(Word and element pointing items)
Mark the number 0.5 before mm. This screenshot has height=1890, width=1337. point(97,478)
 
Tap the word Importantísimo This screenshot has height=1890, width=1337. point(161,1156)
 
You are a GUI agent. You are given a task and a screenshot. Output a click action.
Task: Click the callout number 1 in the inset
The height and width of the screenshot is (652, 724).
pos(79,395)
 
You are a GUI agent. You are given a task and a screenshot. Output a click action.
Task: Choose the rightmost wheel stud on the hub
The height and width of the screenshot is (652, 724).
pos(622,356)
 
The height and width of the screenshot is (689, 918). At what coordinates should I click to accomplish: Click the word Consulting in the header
...
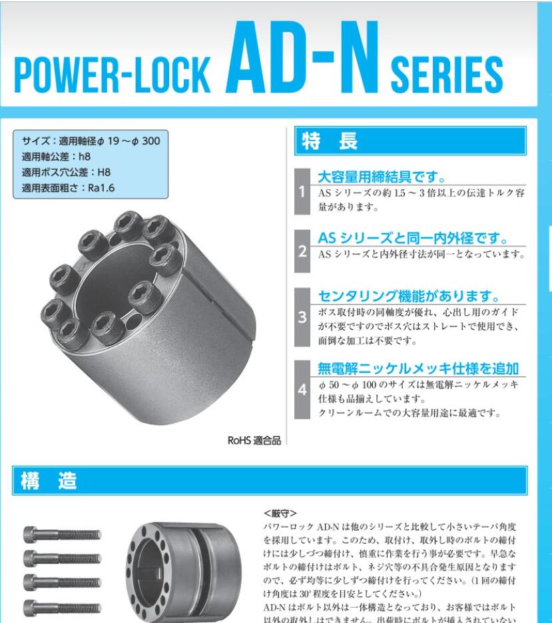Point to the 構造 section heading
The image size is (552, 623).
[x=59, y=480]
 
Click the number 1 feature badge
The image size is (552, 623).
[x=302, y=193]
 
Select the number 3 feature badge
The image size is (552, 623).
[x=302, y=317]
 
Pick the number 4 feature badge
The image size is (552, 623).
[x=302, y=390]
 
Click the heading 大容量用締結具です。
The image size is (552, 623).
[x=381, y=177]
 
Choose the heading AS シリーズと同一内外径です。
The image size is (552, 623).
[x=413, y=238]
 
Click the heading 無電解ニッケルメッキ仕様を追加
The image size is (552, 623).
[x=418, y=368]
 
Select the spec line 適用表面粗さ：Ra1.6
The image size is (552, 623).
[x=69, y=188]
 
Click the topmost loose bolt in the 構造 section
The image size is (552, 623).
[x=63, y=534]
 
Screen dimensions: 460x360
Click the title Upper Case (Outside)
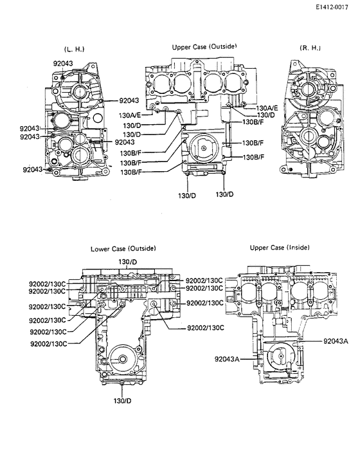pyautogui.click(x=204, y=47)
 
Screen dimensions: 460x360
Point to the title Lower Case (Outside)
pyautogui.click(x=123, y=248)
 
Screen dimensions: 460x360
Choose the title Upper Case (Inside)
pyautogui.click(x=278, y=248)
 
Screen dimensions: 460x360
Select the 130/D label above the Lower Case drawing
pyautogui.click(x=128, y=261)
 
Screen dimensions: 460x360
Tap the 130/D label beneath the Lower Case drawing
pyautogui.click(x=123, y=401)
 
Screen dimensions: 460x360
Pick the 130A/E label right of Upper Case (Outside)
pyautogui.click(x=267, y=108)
...
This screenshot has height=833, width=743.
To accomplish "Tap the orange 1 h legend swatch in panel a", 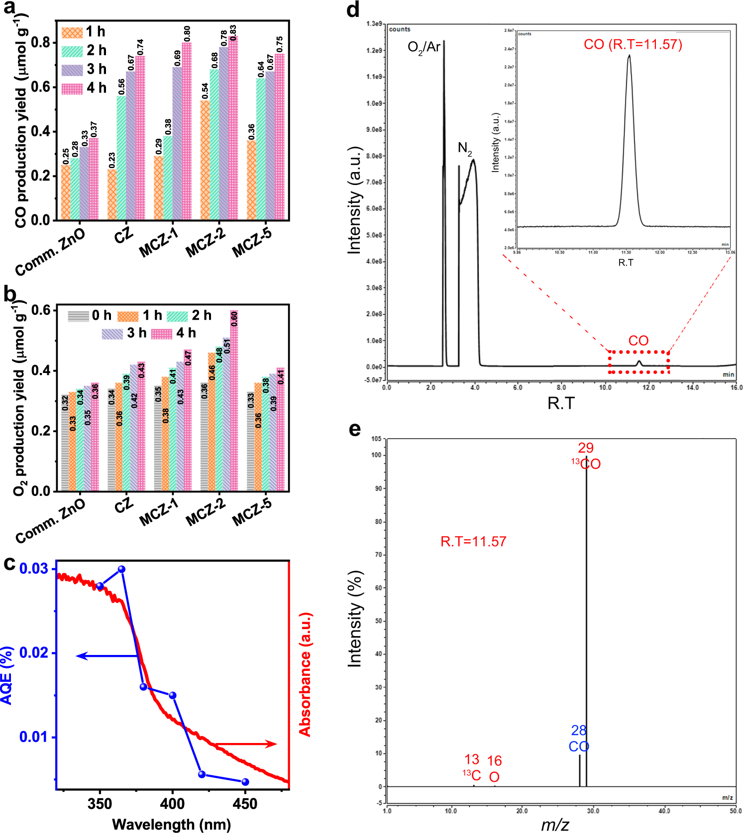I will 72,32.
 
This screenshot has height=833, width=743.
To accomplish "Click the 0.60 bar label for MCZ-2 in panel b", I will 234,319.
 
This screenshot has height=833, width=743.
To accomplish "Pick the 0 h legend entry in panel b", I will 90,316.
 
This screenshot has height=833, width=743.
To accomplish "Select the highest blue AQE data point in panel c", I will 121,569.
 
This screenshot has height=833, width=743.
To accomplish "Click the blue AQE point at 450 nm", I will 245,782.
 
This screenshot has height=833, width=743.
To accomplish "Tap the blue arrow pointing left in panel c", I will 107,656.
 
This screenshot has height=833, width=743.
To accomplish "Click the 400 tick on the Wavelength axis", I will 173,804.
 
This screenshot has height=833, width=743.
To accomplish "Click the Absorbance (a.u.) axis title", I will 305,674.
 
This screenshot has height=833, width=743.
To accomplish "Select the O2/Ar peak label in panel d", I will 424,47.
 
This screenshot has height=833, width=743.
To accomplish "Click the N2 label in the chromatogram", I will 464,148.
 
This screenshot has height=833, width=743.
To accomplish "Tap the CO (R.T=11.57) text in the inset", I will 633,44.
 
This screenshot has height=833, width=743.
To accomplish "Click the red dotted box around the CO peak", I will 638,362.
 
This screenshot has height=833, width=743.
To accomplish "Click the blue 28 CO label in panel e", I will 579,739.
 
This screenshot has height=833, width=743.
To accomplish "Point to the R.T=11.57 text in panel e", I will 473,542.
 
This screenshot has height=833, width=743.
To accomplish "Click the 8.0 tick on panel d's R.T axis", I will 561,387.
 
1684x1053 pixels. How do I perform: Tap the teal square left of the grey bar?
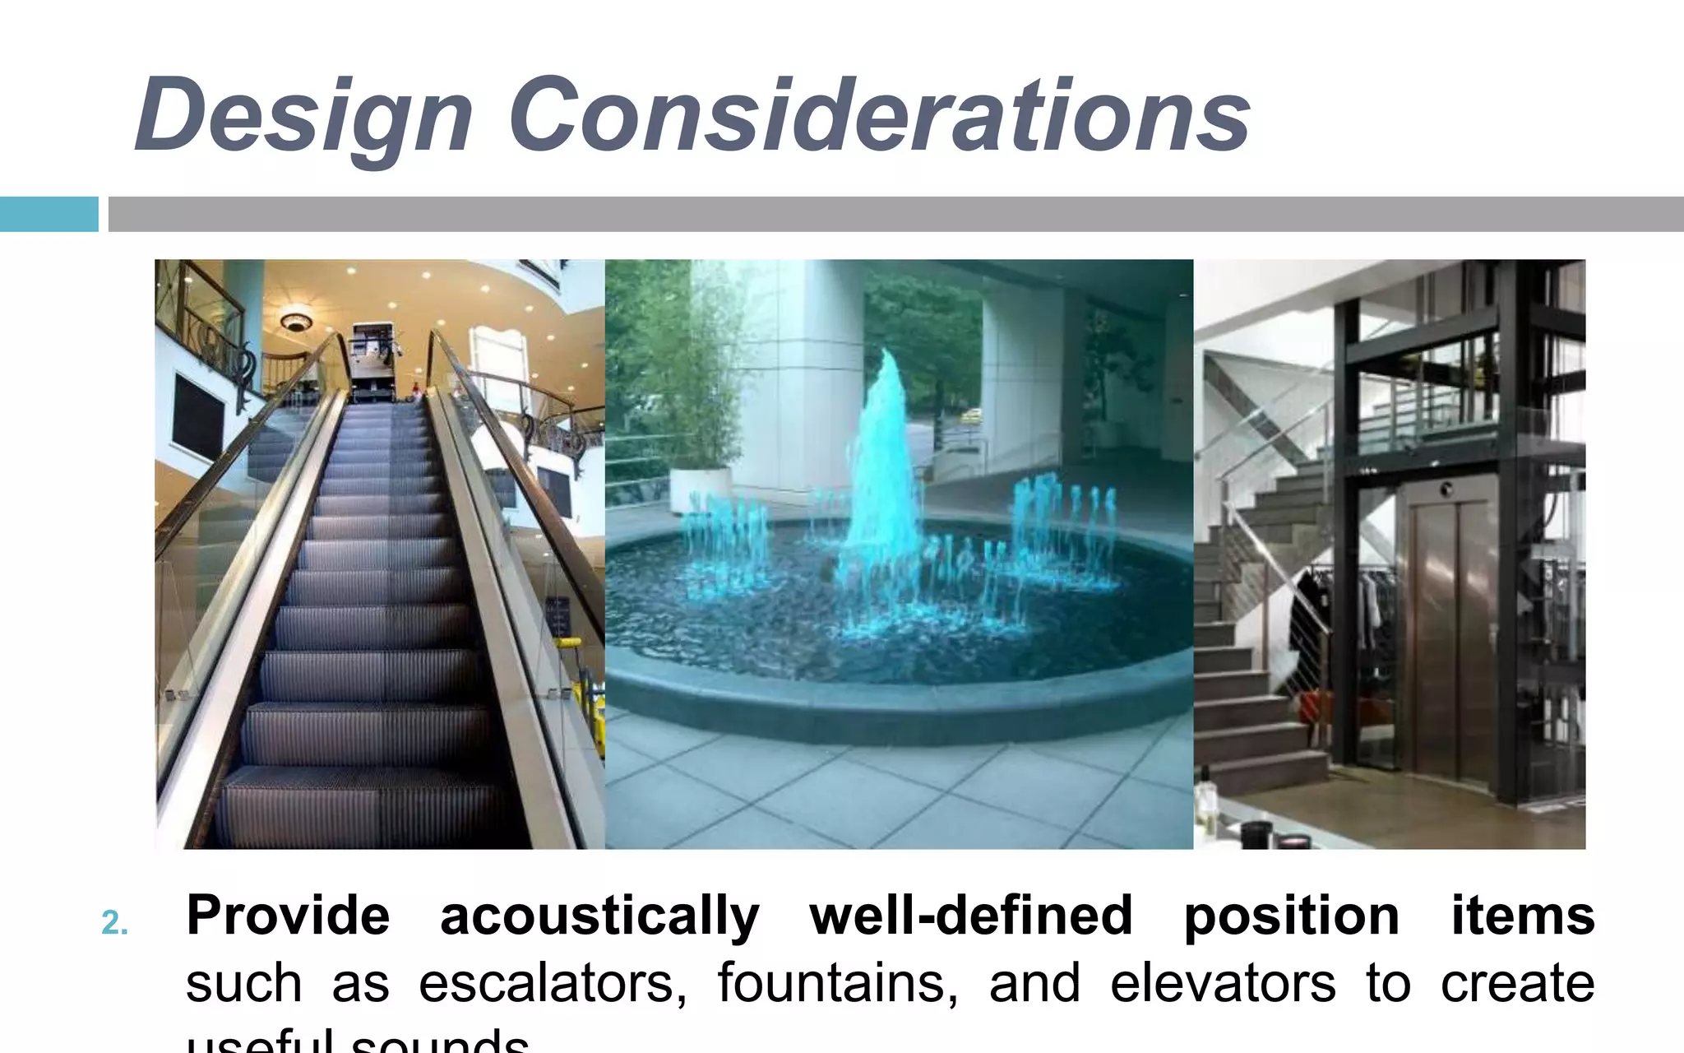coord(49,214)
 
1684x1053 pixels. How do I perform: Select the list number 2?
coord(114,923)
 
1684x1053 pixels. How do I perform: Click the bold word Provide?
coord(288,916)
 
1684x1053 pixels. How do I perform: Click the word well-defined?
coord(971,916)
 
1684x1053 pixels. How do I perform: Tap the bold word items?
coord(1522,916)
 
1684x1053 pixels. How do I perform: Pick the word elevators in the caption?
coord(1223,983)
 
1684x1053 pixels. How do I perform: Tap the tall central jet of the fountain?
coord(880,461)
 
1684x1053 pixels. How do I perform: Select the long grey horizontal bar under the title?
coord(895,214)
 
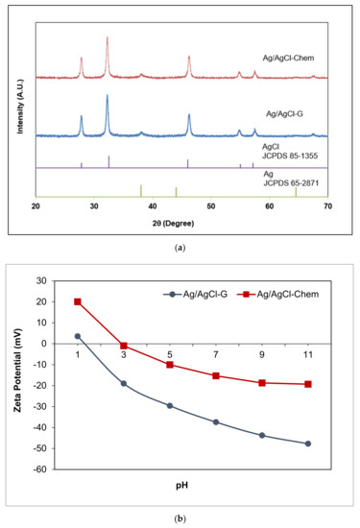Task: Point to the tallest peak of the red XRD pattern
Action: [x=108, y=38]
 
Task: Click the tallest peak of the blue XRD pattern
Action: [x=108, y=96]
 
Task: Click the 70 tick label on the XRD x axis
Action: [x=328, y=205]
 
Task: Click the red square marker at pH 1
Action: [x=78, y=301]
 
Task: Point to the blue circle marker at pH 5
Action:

● Exercise aim: Copy the lines from the line containing "Point to the 構造 section heading" through the line containing "[x=418, y=368]", including both of those lines. Leave the pictures out of your answer.

● Task answer:
Point to the 構造 section heading
The image size is (552, 623).
[x=59, y=480]
 
Click the number 1 feature badge
The image size is (552, 623).
[x=302, y=193]
 
Select the number 3 feature badge
The image size is (552, 623).
[x=302, y=317]
 
Pick the number 4 feature badge
The image size is (552, 623).
[x=302, y=390]
 
Click the heading 大容量用締結具です。
The image size is (552, 623).
[x=381, y=177]
 
Choose the heading AS シリーズと同一内外径です。
The image size is (552, 623).
[x=413, y=238]
 
Click the heading 無電解ニッケルメッキ仕様を追加
The image size is (552, 623).
[x=418, y=368]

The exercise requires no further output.